TEXTO DE LEITURA —
----------

Primeira Travessia Aérea do Atlântico
com escala nos Açores
First Flight over the Atlântic Ocean and Azores - May 1919
Centenário (Maio de 1919 – Maio de 2019)
Esta é uma semana de comemoração dum feito que teve eco mundial e que colocou, uma vez mais, o arquipélago Açoriano no centro do palco das grandes realizações do Mundo Ocidental. No já longínquo ano de 1919 chegaram aos Açores os primeiros aviões vindos da América do Norte por via aérea, naquela que foi a primeira travessia aérea do Atlântico. Um par de anos antes as Forças Armadas Americanas já haviam deslocado algumas pequenas aeronaves para Ponta Delgada, mas que haviam sido transportadas por via marítima.
Enquanto o vento foi a força motora dos navios, o que aconteceu durante séculos, os Açores foram o ponto de apoio necessário nas rotas marítimas pelo Atlântico. Para regressar da Índia, África e da América do Sul ou Central, os ventos e correntes obrigavam a passar pelos Açores. Nestas ilhas reagrupavam-se as frotas, reparavam-se os navios e reabastecia-se. Quem controlasse este entreposto oceânico controlava boa parte da exploração colonial ultramarina. Portugal dificilmente teria sido a potência que foi sem este arquipélago.
O advento da motorização a vapor tornou a navegação marítima, durante o séc. XIX, menos dependente das forças atmosféricas e aumentou a autonomia dos navios. Assim este arquipélago foi perdendo a exclusividade de ponto de passagem.
Na viragem do séc. XIX para o XX o mundo acelerou o passo, em muitos sentidos, e os Açores não ficaram de fora. O petróleo passou a ser explorado e refinado em grande escala e passou a alimentar novas máquinas. Estas, mais versáteis e leves que as a vapor, foram rapidamente aproveitadas por quem da força delas precisava. Foi nesse contexto que os Americanos Irmãos Wright motorizaram o seu planador e fizeram os primeiros voos na primeira década do séc. XX. E foi nesse contexto que o Francês Louis Bleriot construiu o planador motorizado que atravessou o Canal da Mancha em 1909.
Entretanto a Primeira Grande Guerra eclodiu e estas novas curiosidades (ou excentricidades) tecnológicas passaram a ser experimentadas para fins bélicos. Estes “passarões” podiam passar sobre fronteiras sem serem impedidos por qualquer controle, podiam espiar território inimigo e podiam até descarregar explosivos onde mais doesse ao adversário. Franceses, Germânicos, Britânicos e, um pouco mais tarde, Americanos rapidamente transformaram a curiosidade voadora em arma de guerra.
Foi nesse contexto que apareceram estes aviões que atravessaram o Atlântico pela primeira vez, os Navy Curtiss (NC).

----------

DADOS APRESENTADOS —
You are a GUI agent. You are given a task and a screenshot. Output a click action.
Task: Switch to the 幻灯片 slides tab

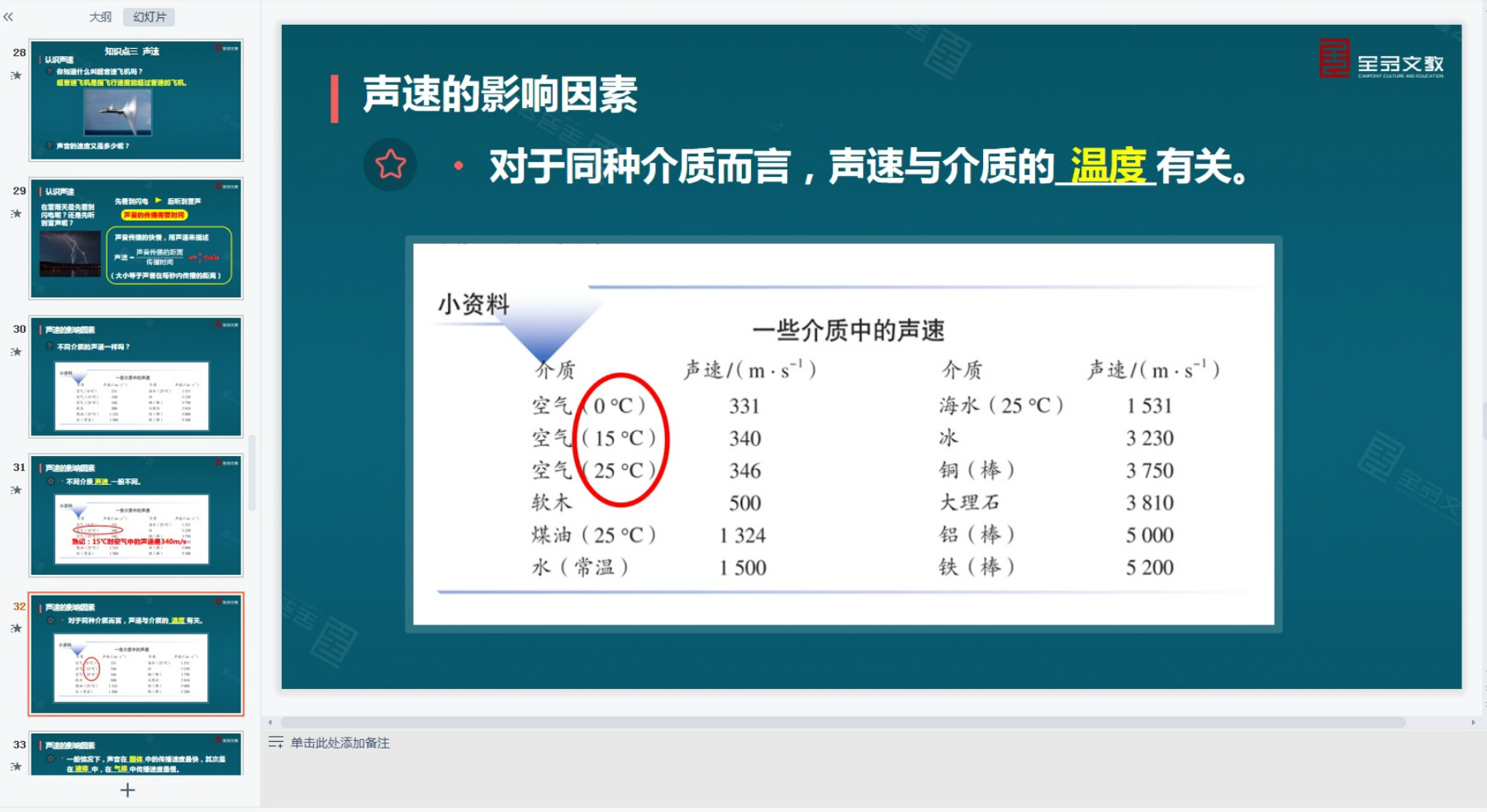tap(150, 17)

----------

EXERCÍCIO PROPOSTO — Extraia, sem qualquer alteração, o trecho do texto sobre a primeira travessia aérea do Atlântico que vai de "Enquanto o vento" até "ponto de passagem.". Os dados não têm qualquer papel neste exercício.

RESOLUÇÃO —
Enquanto o vento foi a força motora dos navios, o que aconteceu durante séculos, os Açores foram o ponto de apoio necessário nas rotas marítimas pelo Atlântico. Para regressar da Índia, África e da América do Sul ou Central, os ventos e correntes obrigavam a passar pelos Açores. Nestas ilhas reagrupavam-se as frotas, reparavam-se os navios e reabastecia-se. Quem controlasse este entreposto oceânico controlava boa parte da exploração colonial ultramarina. Portugal dificilmente teria sido a potência que foi sem este arquipélago.
O advento da motorização a vapor tornou a navegação marítima, durante o séc. XIX, menos dependente das forças atmosféricas e aumentou a autonomia dos navios. Assim este arquipélago foi perdendo a exclusividade de ponto de passagem.